TRAVAIL À RÉALISER -> Recopiez tout, de la ligne contenant « Click the step number 2 label » jusqu'à celle contenant « The width and height of the screenshot is (660, 491). », en substituant « Submit button » à « Send button » et sans rien changer d'autre.

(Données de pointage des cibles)
________________
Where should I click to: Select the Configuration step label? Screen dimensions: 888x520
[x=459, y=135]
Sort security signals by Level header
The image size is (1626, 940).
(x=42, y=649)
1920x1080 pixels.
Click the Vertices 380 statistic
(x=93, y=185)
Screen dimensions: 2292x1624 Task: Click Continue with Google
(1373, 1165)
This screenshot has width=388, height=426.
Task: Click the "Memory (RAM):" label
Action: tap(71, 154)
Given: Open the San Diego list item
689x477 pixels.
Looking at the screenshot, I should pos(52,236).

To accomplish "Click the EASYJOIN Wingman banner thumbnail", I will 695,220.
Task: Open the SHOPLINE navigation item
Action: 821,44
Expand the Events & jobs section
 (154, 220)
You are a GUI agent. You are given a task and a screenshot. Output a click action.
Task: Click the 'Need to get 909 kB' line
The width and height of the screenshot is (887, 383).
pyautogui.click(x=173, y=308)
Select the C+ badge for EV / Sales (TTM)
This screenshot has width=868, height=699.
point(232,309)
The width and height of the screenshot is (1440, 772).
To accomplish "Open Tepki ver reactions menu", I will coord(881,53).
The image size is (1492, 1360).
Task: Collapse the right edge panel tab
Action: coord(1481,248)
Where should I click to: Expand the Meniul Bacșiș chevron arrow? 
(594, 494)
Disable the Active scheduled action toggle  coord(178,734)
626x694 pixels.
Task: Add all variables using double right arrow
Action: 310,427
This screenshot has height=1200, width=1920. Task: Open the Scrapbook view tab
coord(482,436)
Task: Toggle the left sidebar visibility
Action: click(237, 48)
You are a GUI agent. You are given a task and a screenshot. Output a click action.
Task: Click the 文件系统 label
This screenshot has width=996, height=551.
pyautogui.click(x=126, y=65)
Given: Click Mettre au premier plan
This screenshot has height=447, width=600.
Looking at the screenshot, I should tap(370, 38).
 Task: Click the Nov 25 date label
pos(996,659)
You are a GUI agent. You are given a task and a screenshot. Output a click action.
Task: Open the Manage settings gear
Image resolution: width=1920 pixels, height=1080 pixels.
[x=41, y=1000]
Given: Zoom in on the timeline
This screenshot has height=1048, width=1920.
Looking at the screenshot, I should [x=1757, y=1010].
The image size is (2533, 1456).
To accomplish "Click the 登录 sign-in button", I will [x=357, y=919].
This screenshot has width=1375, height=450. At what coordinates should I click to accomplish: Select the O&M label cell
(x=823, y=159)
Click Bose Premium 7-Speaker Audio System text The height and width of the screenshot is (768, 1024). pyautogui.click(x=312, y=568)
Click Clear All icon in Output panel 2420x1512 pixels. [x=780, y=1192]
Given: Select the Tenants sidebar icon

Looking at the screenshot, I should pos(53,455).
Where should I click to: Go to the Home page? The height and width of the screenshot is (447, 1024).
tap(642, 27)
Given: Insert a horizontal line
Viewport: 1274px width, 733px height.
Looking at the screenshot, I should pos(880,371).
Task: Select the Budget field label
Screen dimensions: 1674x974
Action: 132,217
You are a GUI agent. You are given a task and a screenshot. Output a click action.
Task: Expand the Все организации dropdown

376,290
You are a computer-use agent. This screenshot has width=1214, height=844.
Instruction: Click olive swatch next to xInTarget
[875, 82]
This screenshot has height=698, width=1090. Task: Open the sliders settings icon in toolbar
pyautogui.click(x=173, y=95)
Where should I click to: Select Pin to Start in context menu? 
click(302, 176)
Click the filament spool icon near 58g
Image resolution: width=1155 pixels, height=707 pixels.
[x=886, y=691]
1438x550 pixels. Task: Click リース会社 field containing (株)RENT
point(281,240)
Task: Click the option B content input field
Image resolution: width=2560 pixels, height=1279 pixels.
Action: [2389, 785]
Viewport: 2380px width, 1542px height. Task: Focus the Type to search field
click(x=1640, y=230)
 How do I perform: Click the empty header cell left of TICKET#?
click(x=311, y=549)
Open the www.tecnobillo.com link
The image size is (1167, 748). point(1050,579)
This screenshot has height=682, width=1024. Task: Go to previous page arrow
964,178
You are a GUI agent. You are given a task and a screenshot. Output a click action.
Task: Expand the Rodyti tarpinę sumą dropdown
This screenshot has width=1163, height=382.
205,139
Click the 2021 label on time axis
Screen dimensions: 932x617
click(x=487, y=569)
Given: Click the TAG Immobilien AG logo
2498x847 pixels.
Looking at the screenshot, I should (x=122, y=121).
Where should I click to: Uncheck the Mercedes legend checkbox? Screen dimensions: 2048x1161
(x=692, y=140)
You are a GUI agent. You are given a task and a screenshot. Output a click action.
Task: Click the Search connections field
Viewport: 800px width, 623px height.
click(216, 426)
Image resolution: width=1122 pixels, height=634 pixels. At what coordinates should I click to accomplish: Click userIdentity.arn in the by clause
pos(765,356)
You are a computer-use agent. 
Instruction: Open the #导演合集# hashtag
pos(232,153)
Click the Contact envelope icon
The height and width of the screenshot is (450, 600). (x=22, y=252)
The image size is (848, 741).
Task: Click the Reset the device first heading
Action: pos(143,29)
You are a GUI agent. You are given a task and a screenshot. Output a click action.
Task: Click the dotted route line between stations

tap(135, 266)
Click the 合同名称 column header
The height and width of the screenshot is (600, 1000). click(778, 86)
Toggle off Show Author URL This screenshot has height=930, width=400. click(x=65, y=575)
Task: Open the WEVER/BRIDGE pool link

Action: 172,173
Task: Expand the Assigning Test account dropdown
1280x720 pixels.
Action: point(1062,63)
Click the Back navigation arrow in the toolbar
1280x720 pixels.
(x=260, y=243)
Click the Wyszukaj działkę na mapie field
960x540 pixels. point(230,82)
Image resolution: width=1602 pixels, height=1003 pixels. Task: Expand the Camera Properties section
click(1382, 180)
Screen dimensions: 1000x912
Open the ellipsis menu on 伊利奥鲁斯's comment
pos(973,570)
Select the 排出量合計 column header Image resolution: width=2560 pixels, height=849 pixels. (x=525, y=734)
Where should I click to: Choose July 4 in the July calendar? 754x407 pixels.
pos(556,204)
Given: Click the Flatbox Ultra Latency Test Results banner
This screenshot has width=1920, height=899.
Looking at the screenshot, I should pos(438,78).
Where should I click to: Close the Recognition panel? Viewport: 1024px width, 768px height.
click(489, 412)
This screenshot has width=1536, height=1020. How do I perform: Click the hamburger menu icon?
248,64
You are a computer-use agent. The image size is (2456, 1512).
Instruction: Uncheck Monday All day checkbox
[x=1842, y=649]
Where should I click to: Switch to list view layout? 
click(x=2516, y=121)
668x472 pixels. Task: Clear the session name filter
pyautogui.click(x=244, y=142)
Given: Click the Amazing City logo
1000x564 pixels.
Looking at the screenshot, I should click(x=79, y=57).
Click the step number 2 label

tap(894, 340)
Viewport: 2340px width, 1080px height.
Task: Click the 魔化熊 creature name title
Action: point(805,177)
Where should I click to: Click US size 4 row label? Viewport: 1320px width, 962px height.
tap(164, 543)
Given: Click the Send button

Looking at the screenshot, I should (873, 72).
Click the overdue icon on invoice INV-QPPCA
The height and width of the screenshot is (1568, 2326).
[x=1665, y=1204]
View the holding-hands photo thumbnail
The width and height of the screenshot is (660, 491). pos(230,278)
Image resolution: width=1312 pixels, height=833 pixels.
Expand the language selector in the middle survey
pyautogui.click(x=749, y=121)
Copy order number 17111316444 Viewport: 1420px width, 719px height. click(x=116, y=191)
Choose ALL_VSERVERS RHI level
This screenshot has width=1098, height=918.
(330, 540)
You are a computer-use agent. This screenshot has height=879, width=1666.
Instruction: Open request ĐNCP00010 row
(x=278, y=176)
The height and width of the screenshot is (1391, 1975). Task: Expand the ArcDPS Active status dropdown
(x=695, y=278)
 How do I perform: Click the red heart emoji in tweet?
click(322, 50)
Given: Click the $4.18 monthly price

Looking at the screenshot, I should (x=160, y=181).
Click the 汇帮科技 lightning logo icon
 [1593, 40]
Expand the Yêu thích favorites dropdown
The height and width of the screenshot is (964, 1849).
________________
RÉSULTAT FINAL ->
Click the step number 2 label

tap(894, 340)
Viewport: 2340px width, 1080px height.
Task: Click the 魔化熊 creature name title
Action: point(805,177)
Where should I click to: Click US size 4 row label? Viewport: 1320px width, 962px height.
tap(164, 543)
Given: Click the Submit button

Looking at the screenshot, I should (873, 72).
Click the overdue icon on invoice INV-QPPCA
The height and width of the screenshot is (1568, 2326).
[x=1665, y=1204]
View the holding-hands photo thumbnail
The width and height of the screenshot is (660, 491). pos(230,278)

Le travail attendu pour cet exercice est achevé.